WHAT THE TASK ASKS: Begin at the line containing "Task: Click the paper" in the data below and go on through the line containing "Select the ランドリーパイプ", repeating each line exactly; include both ends and no other line.

[Dataset entries]
-=-=-=-=-
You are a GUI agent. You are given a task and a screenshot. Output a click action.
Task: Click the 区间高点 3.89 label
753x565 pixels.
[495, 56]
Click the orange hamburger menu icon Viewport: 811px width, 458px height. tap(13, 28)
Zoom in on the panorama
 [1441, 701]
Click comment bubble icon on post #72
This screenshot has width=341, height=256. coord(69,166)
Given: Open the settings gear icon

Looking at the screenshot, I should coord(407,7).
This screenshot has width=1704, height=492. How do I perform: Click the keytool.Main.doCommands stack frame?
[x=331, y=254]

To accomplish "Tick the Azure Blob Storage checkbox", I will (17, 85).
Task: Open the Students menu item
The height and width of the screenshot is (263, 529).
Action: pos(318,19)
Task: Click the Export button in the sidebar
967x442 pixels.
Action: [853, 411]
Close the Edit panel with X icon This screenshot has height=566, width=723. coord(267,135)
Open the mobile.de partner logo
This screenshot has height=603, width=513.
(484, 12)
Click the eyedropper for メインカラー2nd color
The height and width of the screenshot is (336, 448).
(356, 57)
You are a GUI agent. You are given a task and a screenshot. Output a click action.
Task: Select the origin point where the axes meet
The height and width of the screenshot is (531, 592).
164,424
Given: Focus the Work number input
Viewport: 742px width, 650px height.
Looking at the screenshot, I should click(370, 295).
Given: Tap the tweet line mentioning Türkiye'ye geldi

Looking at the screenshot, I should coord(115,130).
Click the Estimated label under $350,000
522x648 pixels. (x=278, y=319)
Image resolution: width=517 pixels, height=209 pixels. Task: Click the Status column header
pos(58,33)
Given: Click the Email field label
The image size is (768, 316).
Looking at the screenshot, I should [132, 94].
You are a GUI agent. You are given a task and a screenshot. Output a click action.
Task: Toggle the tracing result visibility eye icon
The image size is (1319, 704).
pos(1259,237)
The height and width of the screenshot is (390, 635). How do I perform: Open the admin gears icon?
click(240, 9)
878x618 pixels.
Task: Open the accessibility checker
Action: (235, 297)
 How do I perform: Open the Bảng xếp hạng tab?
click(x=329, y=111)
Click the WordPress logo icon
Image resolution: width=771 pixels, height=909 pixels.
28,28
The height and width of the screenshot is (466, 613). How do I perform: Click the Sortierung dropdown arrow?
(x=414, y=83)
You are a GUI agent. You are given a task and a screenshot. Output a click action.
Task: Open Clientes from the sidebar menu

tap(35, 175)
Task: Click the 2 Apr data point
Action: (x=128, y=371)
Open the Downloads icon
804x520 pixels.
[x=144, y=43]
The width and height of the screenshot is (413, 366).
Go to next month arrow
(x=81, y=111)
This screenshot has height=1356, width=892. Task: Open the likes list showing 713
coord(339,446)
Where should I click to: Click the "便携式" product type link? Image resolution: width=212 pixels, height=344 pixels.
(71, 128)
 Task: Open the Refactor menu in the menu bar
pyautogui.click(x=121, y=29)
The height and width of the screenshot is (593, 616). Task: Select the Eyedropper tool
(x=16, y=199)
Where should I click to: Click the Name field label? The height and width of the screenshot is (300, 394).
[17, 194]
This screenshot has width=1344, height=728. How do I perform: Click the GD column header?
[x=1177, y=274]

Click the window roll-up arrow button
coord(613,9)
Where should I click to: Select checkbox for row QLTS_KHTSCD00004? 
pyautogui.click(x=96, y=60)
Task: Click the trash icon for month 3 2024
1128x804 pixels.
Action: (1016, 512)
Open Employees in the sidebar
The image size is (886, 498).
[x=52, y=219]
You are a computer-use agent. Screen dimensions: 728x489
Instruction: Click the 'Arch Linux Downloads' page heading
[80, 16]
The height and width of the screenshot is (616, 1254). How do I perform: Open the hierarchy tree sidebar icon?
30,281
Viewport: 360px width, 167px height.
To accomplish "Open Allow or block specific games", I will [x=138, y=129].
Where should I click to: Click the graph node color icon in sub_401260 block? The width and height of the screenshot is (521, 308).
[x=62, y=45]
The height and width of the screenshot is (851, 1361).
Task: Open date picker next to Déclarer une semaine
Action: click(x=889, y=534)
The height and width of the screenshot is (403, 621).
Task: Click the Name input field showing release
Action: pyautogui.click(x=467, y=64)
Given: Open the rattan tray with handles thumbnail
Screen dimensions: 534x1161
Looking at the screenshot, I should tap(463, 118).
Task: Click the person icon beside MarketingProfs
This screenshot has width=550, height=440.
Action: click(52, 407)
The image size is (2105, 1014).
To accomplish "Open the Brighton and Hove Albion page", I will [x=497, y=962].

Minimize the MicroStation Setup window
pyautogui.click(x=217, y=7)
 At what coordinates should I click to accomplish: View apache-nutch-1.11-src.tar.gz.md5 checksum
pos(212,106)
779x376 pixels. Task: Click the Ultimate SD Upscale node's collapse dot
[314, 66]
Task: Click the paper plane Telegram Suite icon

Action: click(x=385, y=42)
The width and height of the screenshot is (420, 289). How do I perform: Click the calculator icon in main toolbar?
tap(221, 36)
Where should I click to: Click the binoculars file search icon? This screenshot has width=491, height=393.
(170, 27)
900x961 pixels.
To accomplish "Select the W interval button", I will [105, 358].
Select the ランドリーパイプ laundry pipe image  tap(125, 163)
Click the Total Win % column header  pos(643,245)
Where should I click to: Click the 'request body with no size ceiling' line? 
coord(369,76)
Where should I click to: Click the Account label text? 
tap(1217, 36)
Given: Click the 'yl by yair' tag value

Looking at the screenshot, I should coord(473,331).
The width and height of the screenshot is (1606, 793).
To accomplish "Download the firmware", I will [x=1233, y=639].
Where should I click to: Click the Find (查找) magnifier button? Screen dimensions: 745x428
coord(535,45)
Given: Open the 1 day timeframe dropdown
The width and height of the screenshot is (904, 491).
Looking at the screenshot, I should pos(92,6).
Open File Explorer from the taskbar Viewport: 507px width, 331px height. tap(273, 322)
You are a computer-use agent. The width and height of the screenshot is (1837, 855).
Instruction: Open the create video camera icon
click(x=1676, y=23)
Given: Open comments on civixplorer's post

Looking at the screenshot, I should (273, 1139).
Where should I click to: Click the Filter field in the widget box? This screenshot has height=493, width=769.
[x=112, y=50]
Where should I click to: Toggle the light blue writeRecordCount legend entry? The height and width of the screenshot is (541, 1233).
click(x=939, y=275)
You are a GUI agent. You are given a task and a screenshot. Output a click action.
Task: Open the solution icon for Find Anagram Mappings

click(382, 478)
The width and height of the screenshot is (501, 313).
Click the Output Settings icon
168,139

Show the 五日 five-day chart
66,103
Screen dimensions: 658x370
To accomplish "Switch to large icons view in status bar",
-=-=-=-=-
ANSWER TO THIS PROBLEM:
Task: Click the paper plane Telegram Suite icon

Action: click(x=385, y=42)
The width and height of the screenshot is (420, 289). How do I perform: Click the calculator icon in main toolbar?
tap(221, 36)
Where should I click to: Click the binoculars file search icon? This screenshot has width=491, height=393.
(170, 27)
900x961 pixels.
To accomplish "Select the W interval button", I will [105, 358].
Select the ランドリーパイプ laundry pipe image  tap(125, 163)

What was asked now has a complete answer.